» **Directions**: Please copy each line of the records below that includes the word "computer".

Collected data entries:

- - -

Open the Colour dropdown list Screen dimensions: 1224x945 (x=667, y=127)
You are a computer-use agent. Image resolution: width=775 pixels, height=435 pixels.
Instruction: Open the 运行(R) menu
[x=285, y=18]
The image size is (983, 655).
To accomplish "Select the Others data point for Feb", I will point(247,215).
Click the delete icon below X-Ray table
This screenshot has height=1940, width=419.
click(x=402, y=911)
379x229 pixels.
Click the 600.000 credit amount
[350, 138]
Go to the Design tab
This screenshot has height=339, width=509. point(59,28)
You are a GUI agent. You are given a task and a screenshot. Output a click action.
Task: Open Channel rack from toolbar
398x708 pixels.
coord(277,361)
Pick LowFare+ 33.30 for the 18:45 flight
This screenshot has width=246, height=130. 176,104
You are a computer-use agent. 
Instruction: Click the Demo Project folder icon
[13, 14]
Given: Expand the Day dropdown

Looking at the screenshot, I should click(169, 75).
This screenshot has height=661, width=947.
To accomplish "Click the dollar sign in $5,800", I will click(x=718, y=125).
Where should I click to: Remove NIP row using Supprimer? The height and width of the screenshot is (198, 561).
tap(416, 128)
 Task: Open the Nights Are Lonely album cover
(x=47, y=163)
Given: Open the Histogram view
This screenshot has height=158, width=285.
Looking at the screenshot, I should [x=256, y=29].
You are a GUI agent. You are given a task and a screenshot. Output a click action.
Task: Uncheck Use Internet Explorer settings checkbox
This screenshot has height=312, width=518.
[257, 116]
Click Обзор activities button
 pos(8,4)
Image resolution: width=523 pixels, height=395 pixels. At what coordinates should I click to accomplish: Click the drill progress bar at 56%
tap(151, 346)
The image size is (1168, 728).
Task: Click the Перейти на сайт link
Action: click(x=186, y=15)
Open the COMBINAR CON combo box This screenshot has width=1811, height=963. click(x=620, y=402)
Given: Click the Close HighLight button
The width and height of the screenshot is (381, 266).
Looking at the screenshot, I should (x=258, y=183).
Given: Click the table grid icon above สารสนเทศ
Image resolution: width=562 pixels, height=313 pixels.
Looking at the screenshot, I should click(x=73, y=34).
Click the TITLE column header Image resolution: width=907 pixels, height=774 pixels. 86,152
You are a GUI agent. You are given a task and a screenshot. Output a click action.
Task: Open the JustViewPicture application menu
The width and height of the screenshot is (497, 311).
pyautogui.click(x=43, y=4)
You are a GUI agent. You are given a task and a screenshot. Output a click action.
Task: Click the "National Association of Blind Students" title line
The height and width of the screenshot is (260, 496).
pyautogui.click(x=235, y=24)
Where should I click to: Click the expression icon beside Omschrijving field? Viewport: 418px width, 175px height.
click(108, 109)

- - -

» **Your solution**:
You are a computer-use agent. Image resolution: width=775 pixels, height=435 pixels.
You are a computer-use agent. 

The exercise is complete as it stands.